# Stored records:
= = = = = = =

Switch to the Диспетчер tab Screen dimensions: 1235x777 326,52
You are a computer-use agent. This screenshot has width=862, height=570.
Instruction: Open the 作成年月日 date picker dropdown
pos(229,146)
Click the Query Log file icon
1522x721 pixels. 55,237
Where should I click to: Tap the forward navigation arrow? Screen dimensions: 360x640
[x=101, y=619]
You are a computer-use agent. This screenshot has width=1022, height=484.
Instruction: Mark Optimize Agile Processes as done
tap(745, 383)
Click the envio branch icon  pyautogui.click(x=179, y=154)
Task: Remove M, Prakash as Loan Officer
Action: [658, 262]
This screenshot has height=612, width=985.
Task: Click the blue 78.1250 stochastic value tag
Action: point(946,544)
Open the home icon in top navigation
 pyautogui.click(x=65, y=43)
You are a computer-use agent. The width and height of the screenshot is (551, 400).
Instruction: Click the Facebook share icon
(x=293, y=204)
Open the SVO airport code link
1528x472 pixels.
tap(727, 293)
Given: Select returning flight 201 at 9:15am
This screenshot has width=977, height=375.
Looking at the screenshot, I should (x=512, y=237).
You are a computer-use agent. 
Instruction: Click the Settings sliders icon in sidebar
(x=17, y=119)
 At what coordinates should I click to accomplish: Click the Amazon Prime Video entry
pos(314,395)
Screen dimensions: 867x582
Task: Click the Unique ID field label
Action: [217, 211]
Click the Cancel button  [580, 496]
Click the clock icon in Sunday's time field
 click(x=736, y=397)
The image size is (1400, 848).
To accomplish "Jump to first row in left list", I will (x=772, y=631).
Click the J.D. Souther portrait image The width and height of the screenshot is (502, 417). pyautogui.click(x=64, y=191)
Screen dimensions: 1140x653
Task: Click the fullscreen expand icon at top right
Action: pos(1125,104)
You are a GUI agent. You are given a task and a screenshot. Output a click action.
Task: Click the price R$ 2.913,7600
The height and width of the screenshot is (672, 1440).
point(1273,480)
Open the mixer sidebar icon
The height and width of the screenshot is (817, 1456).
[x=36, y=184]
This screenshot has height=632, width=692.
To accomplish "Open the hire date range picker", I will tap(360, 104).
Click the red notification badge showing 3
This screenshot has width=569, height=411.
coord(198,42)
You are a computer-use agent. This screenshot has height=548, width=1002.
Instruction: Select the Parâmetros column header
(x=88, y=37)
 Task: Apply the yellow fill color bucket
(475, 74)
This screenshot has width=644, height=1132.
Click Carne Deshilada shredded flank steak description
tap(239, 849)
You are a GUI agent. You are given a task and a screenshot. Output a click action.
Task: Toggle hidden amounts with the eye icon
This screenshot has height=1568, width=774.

= = = = = = =

# ASSIGNMENT:
Nothing except a number is needed: how many lines of the entries contain the word "computer"?

# RESULT BELOW:
5